Bien. Maintenant que vous êtes de retour et que vous avez contemplé la pochette rendant un hommage délicieusement photoshoppé à Jérôme Bosch, a.k.a. le peintre aux petits bonshommes chelous qui jouent de la trompette avec les fesses, notons que les tueries originales sont toujours d’actualité. "Hark the Herald", déjà on ne peut plus remarquable, s’avère un opener dévastateur : chœurs surexcités, batterie galopante, trompettes hystériques, samples entraînants, vocaux harangués… L’auditeur curieux saura très vite s’il est affligé ou conquis. "Jacque DeMolay" et "Da Vinci’s Code" sont cette fois plus distinctement positionnées en fin de course, ce qui fait ressortir à merveille leurs aspects plus plombés et angoissants (Templiers rôtis aux pieds de Notre-Dame pour l’une, conspirations mystico moyen-orientales pour l’autre). Bref, nous en sommes en terrain connu la plupart du temps (si l’on excepte quelques retouches au niveau du mixage), et les acquis déjà robustes sont intelligemment solidifiés par une nouvelle organisation et de nouveaux enchaînements.

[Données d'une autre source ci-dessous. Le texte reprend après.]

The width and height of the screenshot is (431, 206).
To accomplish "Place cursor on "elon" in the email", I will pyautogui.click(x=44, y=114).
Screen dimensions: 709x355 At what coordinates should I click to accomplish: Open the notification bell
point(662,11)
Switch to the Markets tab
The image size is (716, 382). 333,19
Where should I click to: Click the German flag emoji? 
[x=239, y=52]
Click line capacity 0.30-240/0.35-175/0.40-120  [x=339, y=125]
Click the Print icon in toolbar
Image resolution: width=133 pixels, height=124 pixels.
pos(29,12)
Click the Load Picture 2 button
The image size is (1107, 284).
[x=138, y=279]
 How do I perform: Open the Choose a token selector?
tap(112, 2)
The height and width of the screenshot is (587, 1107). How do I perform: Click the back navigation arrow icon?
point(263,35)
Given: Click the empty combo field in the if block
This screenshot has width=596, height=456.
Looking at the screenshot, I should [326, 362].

Les inédits, maintenant. "Calling on All Heraldic Beasts" propose des samples succulents, mais sur lesquels se calent malheureusement trop souvent les riffs, rendant le morceau monotone sur la fin. Arrive ensuite "Bash the Bishop" à la ligne de basse catchy à pleurer, aux claps kitschissimes, à l’histoire sortie de Les Visiteurs et aux samples toujours aussi jubilatoires. Mais tout ceci, bien que tout à fait honorable, n’est rien comparé aux sommets atteints par "Axe-Wielding Nuns" et "Jaldaboath". Le premier s’ouvre sur une intro trompeuse avant de débouler sur un alliage détonnant entre un riff à la Misfits (c'est-à-dire à la fois minimaliste et monstrueusement expressif, limite dansant) et une mélodie aussi fondamentalement épique que débile jouée au cor de chasse (ou un cousin proche). "Jaldaboath" reprend le flambeau (en recyclant au passage l’intro de l’EP), confirmant la science du riff, de l’enchaînement, de la superposition, du refrain, de la mélodie samplée et de la montée en puissance dont le groupe peut se targuer en toute légitimité.


Il ne faut bien sûr pas perdre de vue que nous restons tout du long dans les domaines conjugués de l’humour, de la décontraction et de l’absence relative de moyens, ce qui contribue à une atmosphère et à un son très particuliers qui ne correspondent pas aux standards du genre (le folk metal, si l’on en croit certains sites qui ne mentionnent pourtant jamais Bob Dylan ou Pete Seeger). Mais le bilan est positif. Rise Of The Heraldic Beasts est drôle, catchy, original, consistant et fait honneur aux clichés médiévaux les plus délicieux. Bref, il envoie du lourd.